Entries provided
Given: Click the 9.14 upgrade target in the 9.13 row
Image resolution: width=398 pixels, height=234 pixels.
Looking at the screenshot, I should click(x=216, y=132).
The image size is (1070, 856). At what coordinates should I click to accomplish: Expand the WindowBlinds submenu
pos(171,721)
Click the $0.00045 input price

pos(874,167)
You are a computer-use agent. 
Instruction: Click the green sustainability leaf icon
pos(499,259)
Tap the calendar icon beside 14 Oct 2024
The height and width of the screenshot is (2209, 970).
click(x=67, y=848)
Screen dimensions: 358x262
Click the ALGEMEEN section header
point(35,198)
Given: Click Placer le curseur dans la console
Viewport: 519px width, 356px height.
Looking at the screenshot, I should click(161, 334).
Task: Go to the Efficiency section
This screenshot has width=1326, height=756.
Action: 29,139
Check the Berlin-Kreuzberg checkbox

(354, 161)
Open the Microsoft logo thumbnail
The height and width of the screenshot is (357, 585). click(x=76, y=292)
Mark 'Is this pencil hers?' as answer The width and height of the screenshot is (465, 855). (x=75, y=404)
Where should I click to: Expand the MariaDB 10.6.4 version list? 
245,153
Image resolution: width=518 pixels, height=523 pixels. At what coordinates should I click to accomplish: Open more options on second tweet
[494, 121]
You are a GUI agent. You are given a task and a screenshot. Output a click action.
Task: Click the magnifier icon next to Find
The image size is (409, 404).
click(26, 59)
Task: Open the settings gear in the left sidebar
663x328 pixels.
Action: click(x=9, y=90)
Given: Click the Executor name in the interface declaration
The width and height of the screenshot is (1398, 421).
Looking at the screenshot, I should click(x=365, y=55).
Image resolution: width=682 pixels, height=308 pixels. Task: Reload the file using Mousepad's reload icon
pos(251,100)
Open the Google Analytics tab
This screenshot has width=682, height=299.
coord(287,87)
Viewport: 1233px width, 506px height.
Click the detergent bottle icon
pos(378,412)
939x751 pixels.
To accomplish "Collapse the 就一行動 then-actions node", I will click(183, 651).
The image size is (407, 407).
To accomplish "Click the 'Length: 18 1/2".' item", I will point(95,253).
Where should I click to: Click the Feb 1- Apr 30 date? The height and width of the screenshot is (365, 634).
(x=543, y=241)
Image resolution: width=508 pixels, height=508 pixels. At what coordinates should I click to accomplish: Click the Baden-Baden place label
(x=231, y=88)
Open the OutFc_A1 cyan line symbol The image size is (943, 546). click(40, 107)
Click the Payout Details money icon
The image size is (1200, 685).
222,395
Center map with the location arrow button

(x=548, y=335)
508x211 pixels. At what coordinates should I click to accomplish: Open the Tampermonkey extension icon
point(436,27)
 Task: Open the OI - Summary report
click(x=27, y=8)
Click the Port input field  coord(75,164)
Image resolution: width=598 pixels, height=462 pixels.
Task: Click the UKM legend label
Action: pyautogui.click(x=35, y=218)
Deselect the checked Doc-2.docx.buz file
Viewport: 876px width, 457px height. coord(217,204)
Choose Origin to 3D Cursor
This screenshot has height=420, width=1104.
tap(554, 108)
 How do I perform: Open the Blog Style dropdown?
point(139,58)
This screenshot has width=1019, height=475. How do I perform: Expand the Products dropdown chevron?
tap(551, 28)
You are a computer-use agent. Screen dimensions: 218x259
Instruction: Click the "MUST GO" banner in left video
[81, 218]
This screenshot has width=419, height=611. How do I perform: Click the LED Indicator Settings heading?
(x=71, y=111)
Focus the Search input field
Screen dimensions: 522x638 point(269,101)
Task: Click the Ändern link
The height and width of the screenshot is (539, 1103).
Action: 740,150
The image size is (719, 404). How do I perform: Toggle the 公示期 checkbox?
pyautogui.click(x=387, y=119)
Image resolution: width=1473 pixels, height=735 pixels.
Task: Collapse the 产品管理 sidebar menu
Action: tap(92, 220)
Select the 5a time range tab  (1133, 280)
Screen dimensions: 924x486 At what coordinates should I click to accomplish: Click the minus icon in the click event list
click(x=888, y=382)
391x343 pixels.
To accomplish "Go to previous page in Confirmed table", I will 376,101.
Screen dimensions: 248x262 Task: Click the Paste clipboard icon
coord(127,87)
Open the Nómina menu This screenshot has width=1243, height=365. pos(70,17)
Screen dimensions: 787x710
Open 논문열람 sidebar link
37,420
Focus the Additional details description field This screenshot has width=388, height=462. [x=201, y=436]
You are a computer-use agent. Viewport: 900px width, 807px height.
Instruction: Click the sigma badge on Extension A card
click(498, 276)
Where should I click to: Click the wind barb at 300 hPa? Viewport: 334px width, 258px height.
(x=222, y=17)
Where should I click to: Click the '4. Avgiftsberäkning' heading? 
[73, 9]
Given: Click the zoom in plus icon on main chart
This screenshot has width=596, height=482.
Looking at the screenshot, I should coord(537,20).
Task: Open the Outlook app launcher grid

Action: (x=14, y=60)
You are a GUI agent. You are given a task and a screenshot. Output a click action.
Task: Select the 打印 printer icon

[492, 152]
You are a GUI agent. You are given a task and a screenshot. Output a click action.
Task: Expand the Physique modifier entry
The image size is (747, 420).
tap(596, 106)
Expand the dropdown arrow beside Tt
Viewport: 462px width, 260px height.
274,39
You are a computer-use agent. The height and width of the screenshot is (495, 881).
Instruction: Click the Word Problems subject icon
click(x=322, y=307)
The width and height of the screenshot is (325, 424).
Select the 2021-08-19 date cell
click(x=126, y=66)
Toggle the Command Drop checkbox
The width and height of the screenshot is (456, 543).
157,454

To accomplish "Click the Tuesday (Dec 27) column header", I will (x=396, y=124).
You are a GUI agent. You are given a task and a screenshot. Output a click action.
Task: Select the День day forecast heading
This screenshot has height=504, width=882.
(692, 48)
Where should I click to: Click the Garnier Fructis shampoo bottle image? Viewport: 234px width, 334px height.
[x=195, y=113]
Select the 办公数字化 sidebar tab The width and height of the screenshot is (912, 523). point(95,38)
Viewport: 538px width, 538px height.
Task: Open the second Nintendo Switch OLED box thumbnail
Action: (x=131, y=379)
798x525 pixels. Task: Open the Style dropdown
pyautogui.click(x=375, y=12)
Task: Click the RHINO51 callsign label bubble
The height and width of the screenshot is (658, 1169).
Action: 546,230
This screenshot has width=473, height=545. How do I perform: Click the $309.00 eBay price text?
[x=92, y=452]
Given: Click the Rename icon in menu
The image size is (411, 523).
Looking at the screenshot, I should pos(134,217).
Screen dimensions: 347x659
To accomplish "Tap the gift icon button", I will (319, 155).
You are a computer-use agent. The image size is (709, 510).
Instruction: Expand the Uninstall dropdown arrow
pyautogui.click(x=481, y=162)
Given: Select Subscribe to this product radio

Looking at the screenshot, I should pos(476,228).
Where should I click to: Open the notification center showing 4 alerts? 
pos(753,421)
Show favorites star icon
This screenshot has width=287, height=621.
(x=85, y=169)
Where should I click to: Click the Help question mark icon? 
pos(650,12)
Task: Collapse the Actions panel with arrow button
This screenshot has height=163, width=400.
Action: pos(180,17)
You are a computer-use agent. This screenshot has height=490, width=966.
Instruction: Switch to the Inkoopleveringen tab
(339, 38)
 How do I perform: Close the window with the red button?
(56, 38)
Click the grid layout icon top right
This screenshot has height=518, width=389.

To do
What is needed is an exact, complete copy of the entries above.

Result
Given: Click the 9.14 upgrade target in the 9.13 row
Image resolution: width=398 pixels, height=234 pixels.
Looking at the screenshot, I should click(x=216, y=132).
The image size is (1070, 856). At what coordinates should I click to accomplish: Expand the WindowBlinds submenu
pos(171,721)
Click the $0.00045 input price

pos(874,167)
You are a computer-use agent. 
Instruction: Click the green sustainability leaf icon
pos(499,259)
Tap the calendar icon beside 14 Oct 2024
The height and width of the screenshot is (2209, 970).
click(x=67, y=848)
Screen dimensions: 358x262
Click the ALGEMEEN section header
point(35,198)
Given: Click Placer le curseur dans la console
Viewport: 519px width, 356px height.
Looking at the screenshot, I should click(161, 334).
Task: Go to the Efficiency section
This screenshot has width=1326, height=756.
Action: 29,139
Check the Berlin-Kreuzberg checkbox

(354, 161)
Open the Microsoft logo thumbnail
The height and width of the screenshot is (357, 585). click(x=76, y=292)
Mark 'Is this pencil hers?' as answer The width and height of the screenshot is (465, 855). (x=75, y=404)
Where should I click to: Expand the MariaDB 10.6.4 version list? 
245,153
Image resolution: width=518 pixels, height=523 pixels. At what coordinates should I click to accomplish: Open more options on second tweet
[494, 121]
You are a GUI agent. You are given a task and a screenshot. Output a click action.
Task: Click the magnifier icon next to Find
The image size is (409, 404).
click(26, 59)
Task: Open the settings gear in the left sidebar
663x328 pixels.
Action: click(x=9, y=90)
Given: Click the Executor name in the interface declaration
The width and height of the screenshot is (1398, 421).
Looking at the screenshot, I should click(x=365, y=55).
Image resolution: width=682 pixels, height=308 pixels. Task: Reload the file using Mousepad's reload icon
pos(251,100)
Open the Google Analytics tab
This screenshot has width=682, height=299.
coord(287,87)
Viewport: 1233px width, 506px height.
Click the detergent bottle icon
pos(378,412)
939x751 pixels.
To accomplish "Collapse the 就一行動 then-actions node", I will click(183, 651).
The image size is (407, 407).
To accomplish "Click the 'Length: 18 1/2".' item", I will point(95,253).
Where should I click to: Click the Feb 1- Apr 30 date? The height and width of the screenshot is (365, 634).
(x=543, y=241)
Image resolution: width=508 pixels, height=508 pixels. At what coordinates should I click to accomplish: Click the Baden-Baden place label
(x=231, y=88)
Open the OutFc_A1 cyan line symbol The image size is (943, 546). click(40, 107)
Click the Payout Details money icon
The image size is (1200, 685).
222,395
Center map with the location arrow button

(x=548, y=335)
508x211 pixels. At what coordinates should I click to accomplish: Open the Tampermonkey extension icon
point(436,27)
 Task: Open the OI - Summary report
click(x=27, y=8)
Click the Port input field  coord(75,164)
Image resolution: width=598 pixels, height=462 pixels.
Task: Click the UKM legend label
Action: pyautogui.click(x=35, y=218)
Deselect the checked Doc-2.docx.buz file
Viewport: 876px width, 457px height. coord(217,204)
Choose Origin to 3D Cursor
This screenshot has height=420, width=1104.
tap(554, 108)
 How do I perform: Open the Blog Style dropdown?
point(139,58)
This screenshot has width=1019, height=475. How do I perform: Expand the Products dropdown chevron?
tap(551, 28)
You are a computer-use agent. Screen dimensions: 218x259
Instruction: Click the "MUST GO" banner in left video
[81, 218]
This screenshot has width=419, height=611. How do I perform: Click the LED Indicator Settings heading?
(x=71, y=111)
Focus the Search input field
Screen dimensions: 522x638 point(269,101)
Task: Click the Ändern link
The height and width of the screenshot is (539, 1103).
Action: 740,150
The image size is (719, 404). How do I perform: Toggle the 公示期 checkbox?
pyautogui.click(x=387, y=119)
Image resolution: width=1473 pixels, height=735 pixels.
Task: Collapse the 产品管理 sidebar menu
Action: tap(92, 220)
Select the 5a time range tab  (1133, 280)
Screen dimensions: 924x486 At what coordinates should I click to accomplish: Click the minus icon in the click event list
click(x=888, y=382)
391x343 pixels.
To accomplish "Go to previous page in Confirmed table", I will 376,101.
Screen dimensions: 248x262 Task: Click the Paste clipboard icon
coord(127,87)
Open the Nómina menu This screenshot has width=1243, height=365. pos(70,17)
Screen dimensions: 787x710
Open 논문열람 sidebar link
37,420
Focus the Additional details description field This screenshot has width=388, height=462. [x=201, y=436]
You are a computer-use agent. Viewport: 900px width, 807px height.
Instruction: Click the sigma badge on Extension A card
click(498, 276)
Where should I click to: Click the wind barb at 300 hPa? Viewport: 334px width, 258px height.
(x=222, y=17)
Where should I click to: Click the '4. Avgiftsberäkning' heading? 
[73, 9]
Given: Click the zoom in plus icon on main chart
This screenshot has width=596, height=482.
Looking at the screenshot, I should coord(537,20).
Task: Open the Outlook app launcher grid

Action: (x=14, y=60)
You are a GUI agent. You are given a task and a screenshot. Output a click action.
Task: Select the 打印 printer icon

[492, 152]
You are a GUI agent. You are given a task and a screenshot. Output a click action.
Task: Expand the Physique modifier entry
The image size is (747, 420).
tap(596, 106)
Expand the dropdown arrow beside Tt
Viewport: 462px width, 260px height.
274,39
You are a computer-use agent. The height and width of the screenshot is (495, 881).
Instruction: Click the Word Problems subject icon
click(x=322, y=307)
The width and height of the screenshot is (325, 424).
Select the 2021-08-19 date cell
click(x=126, y=66)
Toggle the Command Drop checkbox
The width and height of the screenshot is (456, 543).
157,454

To accomplish "Click the Tuesday (Dec 27) column header", I will (x=396, y=124).
You are a GUI agent. You are given a task and a screenshot. Output a click action.
Task: Select the День day forecast heading
This screenshot has height=504, width=882.
(692, 48)
Where should I click to: Click the Garnier Fructis shampoo bottle image? Viewport: 234px width, 334px height.
[x=195, y=113]
Select the 办公数字化 sidebar tab The width and height of the screenshot is (912, 523). point(95,38)
Viewport: 538px width, 538px height.
Task: Open the second Nintendo Switch OLED box thumbnail
Action: (x=131, y=379)
798x525 pixels. Task: Open the Style dropdown
pyautogui.click(x=375, y=12)
Task: Click the RHINO51 callsign label bubble
The height and width of the screenshot is (658, 1169).
Action: 546,230
This screenshot has width=473, height=545. How do I perform: Click the $309.00 eBay price text?
[x=92, y=452]
Given: Click the Rename icon in menu
The image size is (411, 523).
Looking at the screenshot, I should pos(134,217).
Screen dimensions: 347x659
To accomplish "Tap the gift icon button", I will (319, 155).
You are a computer-use agent. The image size is (709, 510).
Instruction: Expand the Uninstall dropdown arrow
pyautogui.click(x=481, y=162)
Given: Select Subscribe to this product radio

Looking at the screenshot, I should pos(476,228).
Where should I click to: Open the notification center showing 4 alerts? 
pos(753,421)
Show favorites star icon
This screenshot has width=287, height=621.
(x=85, y=169)
Where should I click to: Click the Help question mark icon? 
pos(650,12)
Task: Collapse the Actions panel with arrow button
This screenshot has height=163, width=400.
Action: pos(180,17)
You are a computer-use agent. This screenshot has height=490, width=966.
Instruction: Switch to the Inkoopleveringen tab
(339, 38)
 How do I perform: Close the window with the red button?
(56, 38)
Click the grid layout icon top right
This screenshot has height=518, width=389.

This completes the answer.